GIVEN INSTRUCTION
Please echo the data below word for word, line by line, leaving out the pictures.

Items listed in a dataset
------------------------------------------------------------

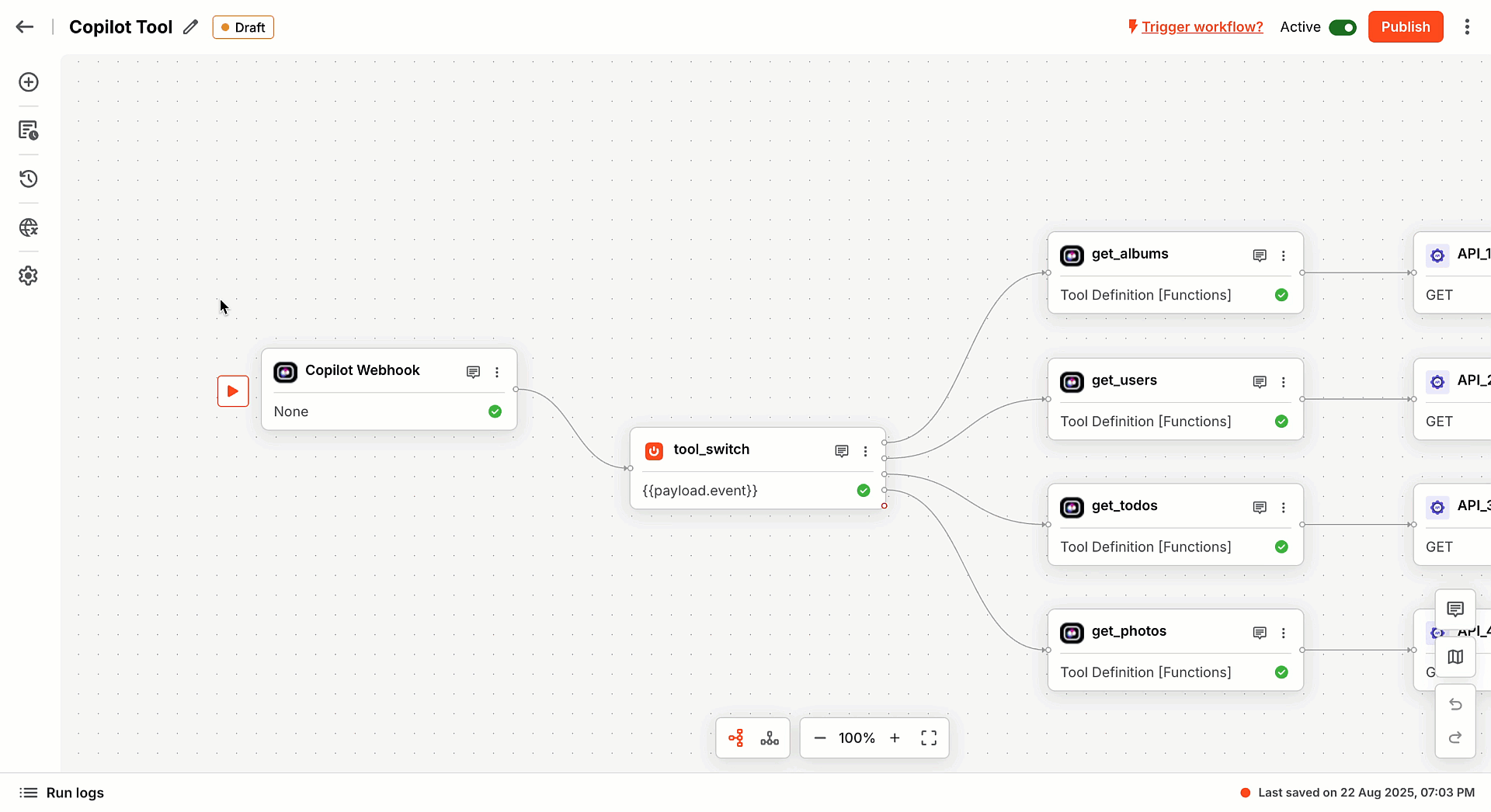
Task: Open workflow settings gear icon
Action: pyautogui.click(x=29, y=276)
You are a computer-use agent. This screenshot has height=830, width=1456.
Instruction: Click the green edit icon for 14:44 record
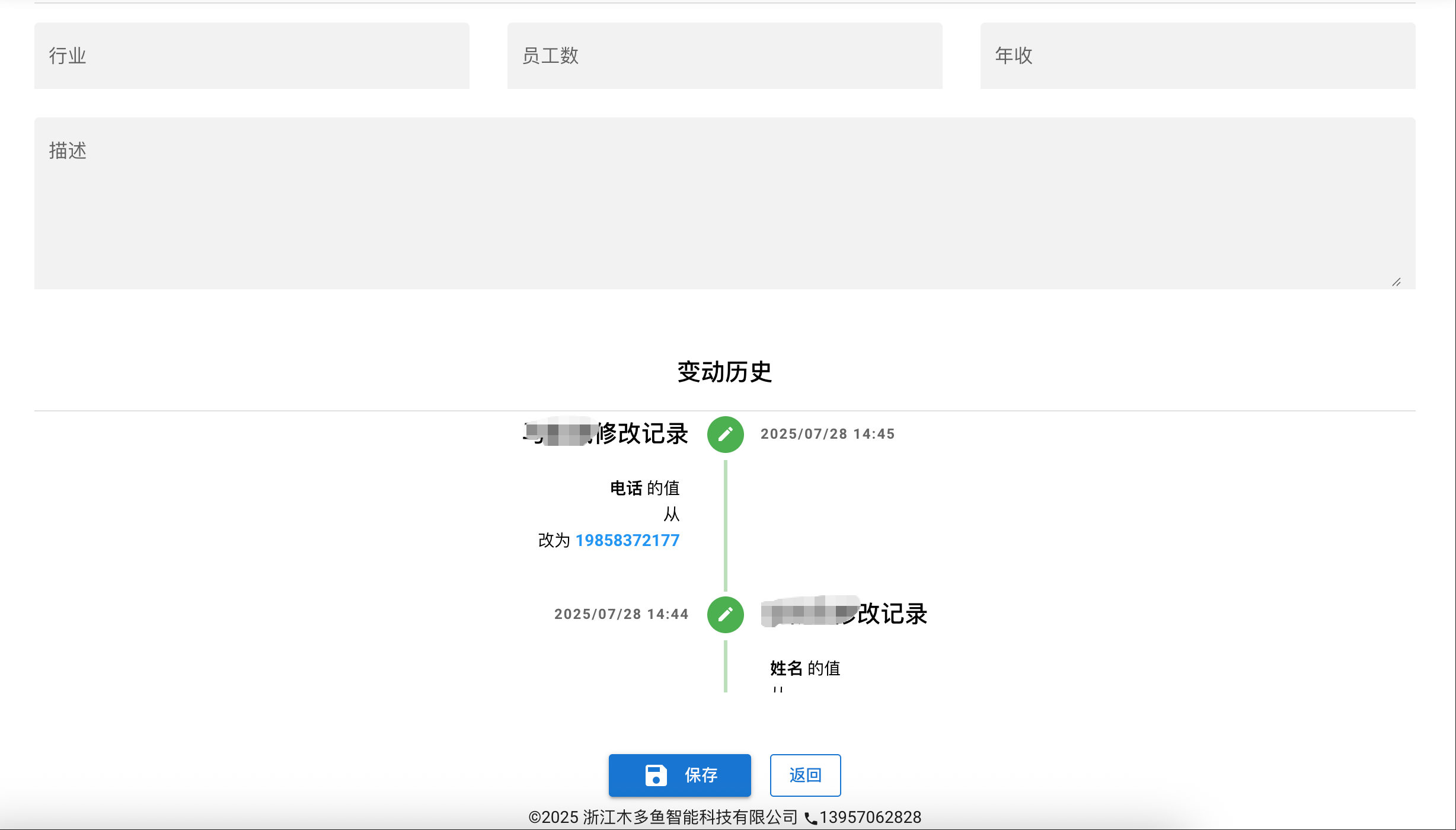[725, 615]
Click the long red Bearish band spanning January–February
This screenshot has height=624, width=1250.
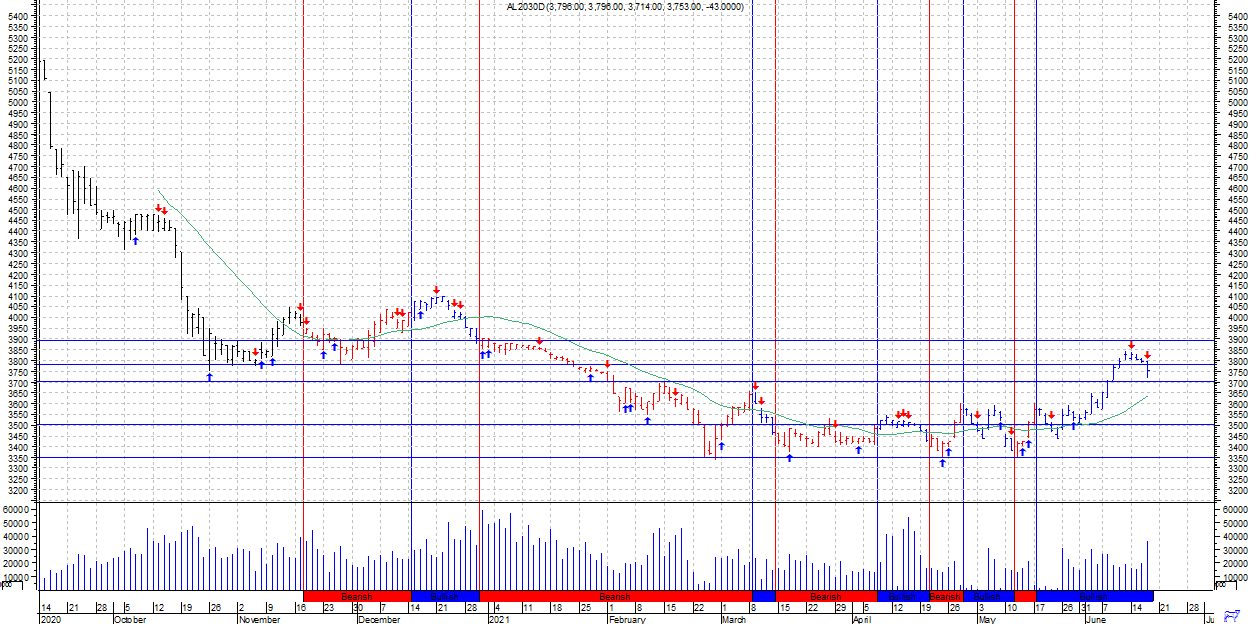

------------------------------------------------------------

COMPLETED EXERCISE
Task: Open workflow settings gear icon
Action: pyautogui.click(x=29, y=276)
You are a computer-use agent. This screenshot has height=830, width=1456.
Instruction: Click the green edit icon for 14:44 record
[725, 615]
Click the long red Bearish band spanning January–February
This screenshot has height=624, width=1250.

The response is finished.